The above line appears 11 times in the source code!

So my questions are:

  • How are these kinds of repetitive Java code/documentation handled in practice? How are they developed, maintained, and tested?
    • Do you start with "the original", and make it as mature as possible, and then copy and paste as necessary and hope you didn't make a mistake?
    • And if you did make a mistake in the original, then just fix it everywhere, unless you're comfortable with deleting the copies and repeating the whole replication process?
    • And you apply this same process for the testing code as well?
  • Would Java benefit from some sort of limited-use source code preprocessing for this kind of thing?
    • Perhaps Sun has their own preprocessor to help write, maintain, document and test these kind of repetitive library code?

A comment requested another example, so I pulled this one from Google Collections: com.google.common.base.Predicates lines 276-310 (AndPredicate) vs lines 312-346 (OrPredicate).

The source for these two classes are identical, except for:

  • AndPredicate vs OrPredicate (each appears 5 times in its class)
  • "And(" vs Or(" (in the respective toString() methods)
  • #and vs #or (in the @see Javadoc comments)
  • true vs false (in apply; ! can be rewritten out of the expression)
  • -1 /* all bits on */ vs 0 /* all bits off */ in hashCode()
  • &= vs |= in hashCode()

Solution 1:

For people that absolutely need performance, boxing and unboxing and generified collections and whatnot are big no-no's.

The same problem happens in performance computing where you need the same complex to work both for float and double (say some of the method shown in Goldberd's "What every computer scientist should know about floating-point numbers" paper).

There's a reason why Trove's TIntIntHashMap runs circles around Java's HashMap<Integer,Integer> when working with a similar amount of data.

Now how are Trove collection's source code written?

By using source code instrumentation of course :)

There are several Java libraries for higher performance (much higher than the default Java ones) that use code generators to create the repeated source code.

We all know that "source code instrumentation" is evil and that code generation is crap, but still that's how people who really know what they're doing (i.e. the kind of people that write stuff like Trove) do it :)

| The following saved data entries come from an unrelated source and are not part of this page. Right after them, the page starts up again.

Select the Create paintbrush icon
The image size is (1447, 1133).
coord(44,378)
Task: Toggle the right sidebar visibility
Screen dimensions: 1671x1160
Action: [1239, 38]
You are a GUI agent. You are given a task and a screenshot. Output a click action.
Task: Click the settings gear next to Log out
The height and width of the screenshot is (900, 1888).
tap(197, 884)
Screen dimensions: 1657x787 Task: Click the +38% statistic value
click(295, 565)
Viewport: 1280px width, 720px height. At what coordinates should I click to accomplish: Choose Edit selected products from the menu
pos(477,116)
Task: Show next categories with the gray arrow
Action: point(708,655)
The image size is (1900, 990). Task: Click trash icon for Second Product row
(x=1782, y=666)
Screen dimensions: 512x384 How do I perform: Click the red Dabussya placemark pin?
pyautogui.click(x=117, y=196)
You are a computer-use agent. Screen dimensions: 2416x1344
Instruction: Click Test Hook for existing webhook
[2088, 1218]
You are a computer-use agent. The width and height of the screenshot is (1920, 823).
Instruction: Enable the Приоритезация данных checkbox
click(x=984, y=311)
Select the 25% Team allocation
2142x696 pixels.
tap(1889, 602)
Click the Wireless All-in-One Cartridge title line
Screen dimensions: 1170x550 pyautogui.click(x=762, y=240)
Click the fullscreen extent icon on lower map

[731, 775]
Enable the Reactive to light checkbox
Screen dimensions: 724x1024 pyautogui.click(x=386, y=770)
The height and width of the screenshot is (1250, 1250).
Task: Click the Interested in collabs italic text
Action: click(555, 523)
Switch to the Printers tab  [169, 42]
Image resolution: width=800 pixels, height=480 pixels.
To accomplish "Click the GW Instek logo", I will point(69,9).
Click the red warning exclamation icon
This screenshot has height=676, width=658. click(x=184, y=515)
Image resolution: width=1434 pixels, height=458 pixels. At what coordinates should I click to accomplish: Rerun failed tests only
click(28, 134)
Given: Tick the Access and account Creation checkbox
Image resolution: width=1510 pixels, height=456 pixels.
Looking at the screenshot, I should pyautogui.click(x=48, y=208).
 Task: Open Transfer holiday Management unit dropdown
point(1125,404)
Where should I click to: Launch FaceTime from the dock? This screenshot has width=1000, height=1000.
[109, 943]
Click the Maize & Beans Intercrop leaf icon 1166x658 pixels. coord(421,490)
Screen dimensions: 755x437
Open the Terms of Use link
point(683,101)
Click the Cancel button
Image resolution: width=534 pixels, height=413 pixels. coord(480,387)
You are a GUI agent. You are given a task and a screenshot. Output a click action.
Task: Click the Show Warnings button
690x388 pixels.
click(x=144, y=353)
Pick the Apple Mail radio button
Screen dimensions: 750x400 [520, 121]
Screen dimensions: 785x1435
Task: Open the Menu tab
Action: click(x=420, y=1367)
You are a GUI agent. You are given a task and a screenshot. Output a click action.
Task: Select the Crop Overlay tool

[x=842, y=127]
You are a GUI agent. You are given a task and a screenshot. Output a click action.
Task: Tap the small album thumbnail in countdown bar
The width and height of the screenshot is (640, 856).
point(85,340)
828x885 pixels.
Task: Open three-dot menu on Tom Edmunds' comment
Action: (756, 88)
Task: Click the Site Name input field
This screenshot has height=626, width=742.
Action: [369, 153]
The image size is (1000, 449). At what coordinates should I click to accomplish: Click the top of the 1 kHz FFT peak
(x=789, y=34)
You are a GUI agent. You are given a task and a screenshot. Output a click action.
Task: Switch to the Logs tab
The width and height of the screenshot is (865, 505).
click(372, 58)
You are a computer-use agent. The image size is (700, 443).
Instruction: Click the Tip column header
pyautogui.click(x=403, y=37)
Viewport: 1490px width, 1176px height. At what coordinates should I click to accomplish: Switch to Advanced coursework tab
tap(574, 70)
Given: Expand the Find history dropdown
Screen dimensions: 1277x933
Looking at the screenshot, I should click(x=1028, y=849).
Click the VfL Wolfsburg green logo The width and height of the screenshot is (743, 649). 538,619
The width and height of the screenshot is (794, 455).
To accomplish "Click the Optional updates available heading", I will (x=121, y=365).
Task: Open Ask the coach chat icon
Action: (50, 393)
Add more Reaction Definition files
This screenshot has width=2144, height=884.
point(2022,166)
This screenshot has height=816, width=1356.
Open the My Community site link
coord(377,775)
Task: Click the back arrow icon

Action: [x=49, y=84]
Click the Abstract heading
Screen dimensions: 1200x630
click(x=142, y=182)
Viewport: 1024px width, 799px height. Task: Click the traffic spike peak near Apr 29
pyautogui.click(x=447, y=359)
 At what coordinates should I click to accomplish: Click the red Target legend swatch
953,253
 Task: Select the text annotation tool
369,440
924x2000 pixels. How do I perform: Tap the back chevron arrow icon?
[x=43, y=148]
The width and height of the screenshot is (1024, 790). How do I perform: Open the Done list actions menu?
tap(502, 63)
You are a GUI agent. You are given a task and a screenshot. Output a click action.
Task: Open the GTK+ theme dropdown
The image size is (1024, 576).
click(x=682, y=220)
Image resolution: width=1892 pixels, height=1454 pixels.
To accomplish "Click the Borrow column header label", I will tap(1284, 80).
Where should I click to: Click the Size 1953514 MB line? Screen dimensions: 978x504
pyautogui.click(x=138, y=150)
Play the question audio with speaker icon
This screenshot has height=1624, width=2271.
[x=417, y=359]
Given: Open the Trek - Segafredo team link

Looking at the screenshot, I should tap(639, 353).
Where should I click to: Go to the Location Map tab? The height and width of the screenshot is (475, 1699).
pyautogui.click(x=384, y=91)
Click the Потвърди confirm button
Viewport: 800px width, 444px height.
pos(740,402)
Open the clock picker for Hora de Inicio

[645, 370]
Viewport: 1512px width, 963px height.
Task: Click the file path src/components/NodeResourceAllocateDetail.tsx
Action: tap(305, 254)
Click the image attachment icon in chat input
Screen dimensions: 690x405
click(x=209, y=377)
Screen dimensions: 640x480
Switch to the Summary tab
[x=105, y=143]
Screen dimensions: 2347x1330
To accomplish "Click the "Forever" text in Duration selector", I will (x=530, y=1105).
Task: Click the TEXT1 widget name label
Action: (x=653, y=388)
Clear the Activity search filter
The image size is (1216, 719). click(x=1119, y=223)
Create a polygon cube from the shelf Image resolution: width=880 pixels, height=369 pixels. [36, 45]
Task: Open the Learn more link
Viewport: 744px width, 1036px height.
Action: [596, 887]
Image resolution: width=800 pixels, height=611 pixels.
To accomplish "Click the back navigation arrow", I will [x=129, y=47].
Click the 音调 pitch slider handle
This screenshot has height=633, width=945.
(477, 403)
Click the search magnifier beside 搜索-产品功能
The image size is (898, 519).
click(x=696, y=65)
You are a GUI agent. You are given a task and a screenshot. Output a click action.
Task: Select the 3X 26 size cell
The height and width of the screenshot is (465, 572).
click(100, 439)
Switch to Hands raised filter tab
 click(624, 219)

For what it is worth we generate source code that contains big warnings like:

/*
 * This .java source file has been auto-generated from the template xxxxx
 * 
 * DO NOT MODIFY THIS FILE FOR IT SHALL GET OVERWRITTEN
 * 
 */

Solution 2:

If you absolutely must duplicate code, follow the great examples you've given and group all of that code in one place where it's easy to find and fix when you have to make a change. Document the duplication and, more importantly, the reason for the duplication so that everyone who comes after you is aware of both.

Solution 3:

From Wikipedia Don't Repeat Yourself (DRY) or Duplication is Evil (DIE)

In some contexts, the effort required to enforce the DRY philosophy may be greater than the effort to maintain separate copies of the data. In some other contexts, duplicated information is immutable or kept under a control tight enough to make DRY not required.

There is probably no answer or technique to prevent problems like that.

Solution 4:

Even fancy pants languages like Haskell have repetitive code (see my post on haskell and serialization)

It seems there are three choices to this problem:

  1. Use reflection and lose performance
  2. Use preprocessing like Template Haskell or Caml4p equivalent for your language and live with nastiness
  3. Or my personal favorite use macros if your language supports it (scheme, and lisp)

I consider the macros different than preprocessing because the macros are usually in the same language that the target is where as preprocessing is a different language.

I think Lisp/Scheme macros would solve many of these problems.

Solution 5:

I get that Sun has to document like this for the Java SE library code and maybe other 3rd party library writers do as well.

However, I think it is an utter waste to copy and paste documentation throughout a file like this in code that is only used in house. I know many people will disagree because it will make their in house JavaDocs look less clean. However, the trade off is that is makes their code more clean which, in my opinion, is more important.